Passage shown:
What makes it intractable is that the two camps are entrenched and completely uninterested in any level of compromise: the EFF crowd is philosophically opposed to *any* content controls, (even on private corporate systems for internal use!) while the content providers are convinced every customer is dead-set on redistributing their content for free on the internet the moment they get their hands on it. Not much to be done there or any hope of resolution any time soon. If anything, things are going to get worse now that politicians are getting involved in the DRM-standards debate. Expect things to get worse before they start to get better.

Also, bear in mind that I'm using the commonly accepted expansion of the acronym DRM out of convention, not belief.  The "R" in DRM, many anti-DRM activists argue, does not stand for "rights" because, they argue, the technology strips users of their rights.   Also, before you take the quote's characterization of either "party" at face value, please understand that I don't have any confirmation from officials or executives representing either side.  Nevertheless, if the picture this paints is that the two sides are worlds apart without any hope of a compromise, that's the perception and the feeling I'm getting, too.  In terms of some of what is said about my problem, I responded with some answers in the comments area of Charette's post.

Given instruction 1: Print the part of the DRM passage above that begins at the words "Also, bear in" and stops after "of Charette's post.".
Given instruction 2: In the DRM passage above, why do many anti-DRM activists argue that the "R" in DRM does not stand for "rights"?
Given instruction 3: Go on with the DRM passage above, starting after its last sentence.

Records supplied:
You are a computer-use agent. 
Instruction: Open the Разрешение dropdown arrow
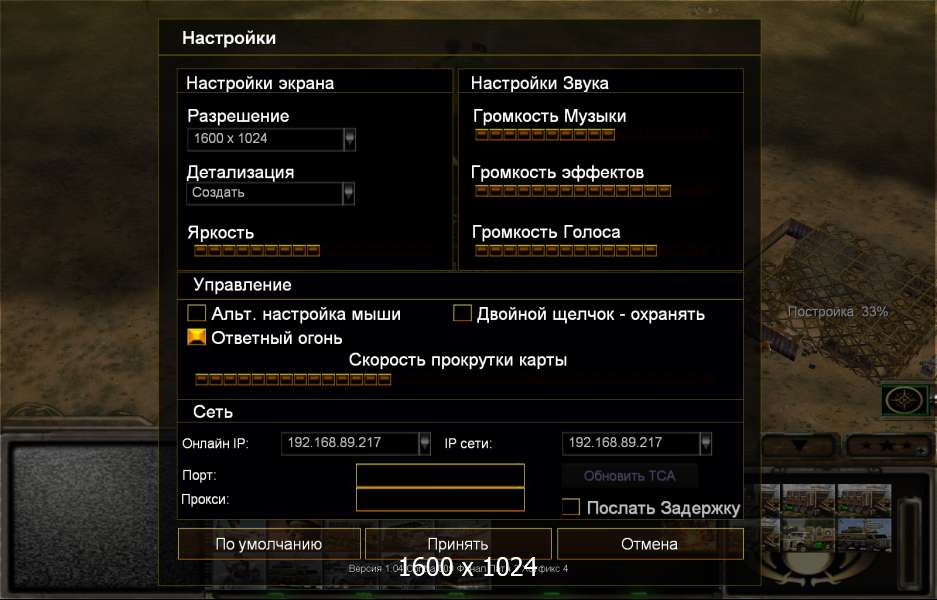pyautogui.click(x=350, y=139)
---
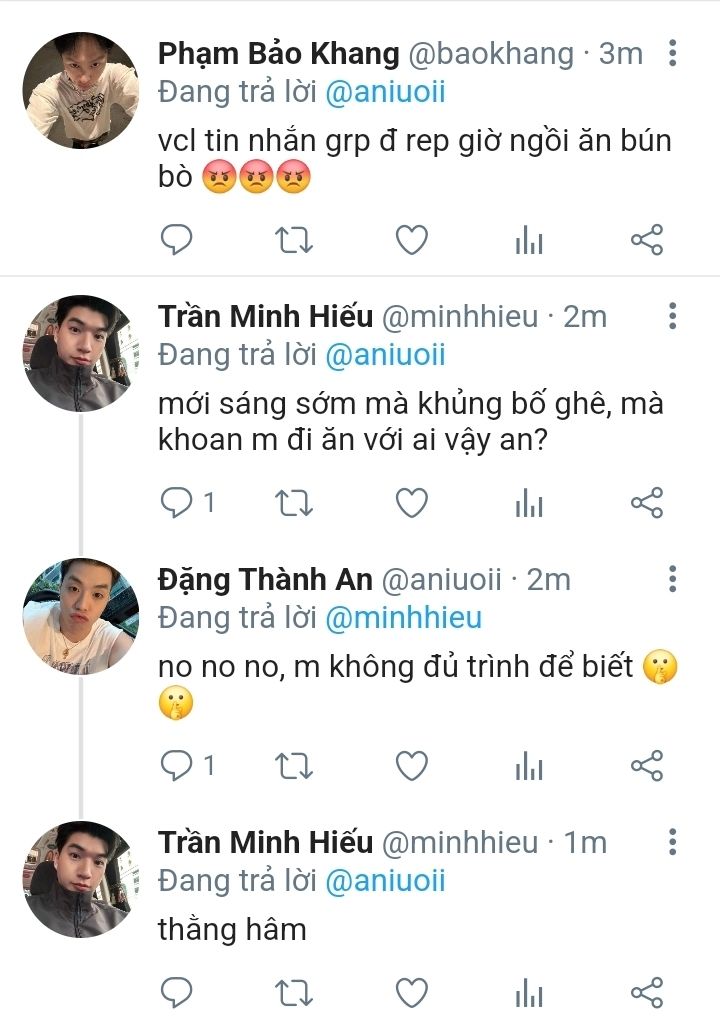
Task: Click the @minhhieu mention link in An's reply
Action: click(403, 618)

Task response 1:
Also, bear in mind that I'm using the commonly accepted expansion of the acronym DRM out of convention, not belief.  The "R" in DRM, many anti-DRM activists argue, does not stand for "rights" because, they argue, the technology strips users of their rights.   Also, before you take the quote's characterization of either "party" at face value, please understand that I don't have any confirmation from officials or executives representing either side.  Nevertheless, if the picture this paints is that the two sides are worlds apart without any hope of a compromise, that's the perception and the feeling I'm getting, too.  In terms of some of what is said about my problem, I responded with some answers in the comments area of Charette's post.

Task response 2: They argue that the technology strips users of their rights.

Task response 3:
[Update: Redmonk's Stephen O'Grady has a good post on why DRM is going to get worse, and may not get better.  A lot of people have been questioning the $20,000 worth of audio gear bit.  This has so far been a project that has spanned more than two years and that started at the infrastructure level of pulling all sorts of wire through the walls of my house.  That alone has so far accounted for about half the project's cost since, for each room, there are are wires going to specific speaker locations as well as to a location near each room's light switch where controllers that reach back to the centralized entertainment system are located.  The wiring includes monster cable audio wiring as well as Category 5 twisted pair for hard-wired Ethernet.  I'll leave out the details of why I did both, but it serves my needs for regular Internet access as well as some A/V needs. 

The wire itself wasn't that expensive.  Pulling it through the walls and terminating it was.  That's why, if you're building a house, I recommend doing this before the walls go up.  The savings can be significant since you can probably do a lot of the work yourself (most home builders don't have a clue how to build a digital home).   The actual gear, including its installation (connection to speakers, TVs, control panels, etc.) has so far accounted for the second half of the cost.  So, in total, it's not even $10,000 worth of gear. A goodly portion of the second half is the labor involved in installing and testing everything.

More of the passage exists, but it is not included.